Simple OCR

2009-04-22 03:22:07.003959+00 by Dan Lyke 3 comments

Okay, got some older PDF files that are scans of paper documents. Tried:

convert /home/danlyke/Desktop/fund-summaries-part-1-thru-s-68.pdf fundsummaries.pnm
gocr fundsummaries.pnm

and got some leet speak-ish text out of it, but nothing great.
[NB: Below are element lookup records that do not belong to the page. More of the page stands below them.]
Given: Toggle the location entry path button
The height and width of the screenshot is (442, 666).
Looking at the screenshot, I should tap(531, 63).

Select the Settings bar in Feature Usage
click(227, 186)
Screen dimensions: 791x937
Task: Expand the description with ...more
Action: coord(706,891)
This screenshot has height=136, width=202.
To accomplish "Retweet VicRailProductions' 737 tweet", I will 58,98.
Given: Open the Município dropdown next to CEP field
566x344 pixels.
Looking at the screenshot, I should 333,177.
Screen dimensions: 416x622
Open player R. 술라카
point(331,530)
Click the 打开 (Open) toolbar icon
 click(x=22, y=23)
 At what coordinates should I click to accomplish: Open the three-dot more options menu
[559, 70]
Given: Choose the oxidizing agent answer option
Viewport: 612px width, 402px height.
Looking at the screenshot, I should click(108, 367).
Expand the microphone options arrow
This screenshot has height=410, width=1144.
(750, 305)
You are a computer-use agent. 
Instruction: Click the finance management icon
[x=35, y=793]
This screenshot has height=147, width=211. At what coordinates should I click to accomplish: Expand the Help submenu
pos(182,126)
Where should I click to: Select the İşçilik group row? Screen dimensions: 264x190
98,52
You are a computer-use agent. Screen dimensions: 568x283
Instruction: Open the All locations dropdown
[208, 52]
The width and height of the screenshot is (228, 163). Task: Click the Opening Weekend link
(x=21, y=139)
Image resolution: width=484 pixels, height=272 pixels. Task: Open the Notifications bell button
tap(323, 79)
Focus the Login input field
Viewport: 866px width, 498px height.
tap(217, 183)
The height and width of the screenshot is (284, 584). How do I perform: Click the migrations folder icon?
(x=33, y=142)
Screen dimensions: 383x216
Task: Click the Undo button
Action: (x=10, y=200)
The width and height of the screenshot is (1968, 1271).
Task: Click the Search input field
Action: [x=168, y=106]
Anyone done this?

comments in ascending chronological order (reverse):

#Comment Re: made: 2009-04-22 09:30:38.216725+00 by: DaveP

Have you tried using google's OCR? It's not super-speedy (you have to wait for googlebot to spider your pdfs), but the quality seems to be pretty good: http://www.labnol.org/software/convert-scanned-pdf- images-to-text-with-google-ocr/5158/

#Comment Re: made: 2009-04-22 15:02:37.649896+00 by: Dan Lyke

Aha! Thanks, Dave. I'll need to dig a bit to try to find the particular documents I'm interested in (they've already been indexed), and I did find the "Comprehensive Annual Financial Report" for the "City of pßtalurr^", but other than that the first few I pulled up do seem a bit better.

Also, it seems like I need a -density 300 -units PixelsPerInch in there somewhere, but my first pass created a 3 gig file that gocr wouldn't read, so if I go down that route there are clearly some fine-tunings that need to happen.

#Comment Re: made: 2009-04-23 09:12:24.830951+00 by: DaveP [edit history]

Hey, whenever there's a "let someone else do the work" solution, I'm all over it. :)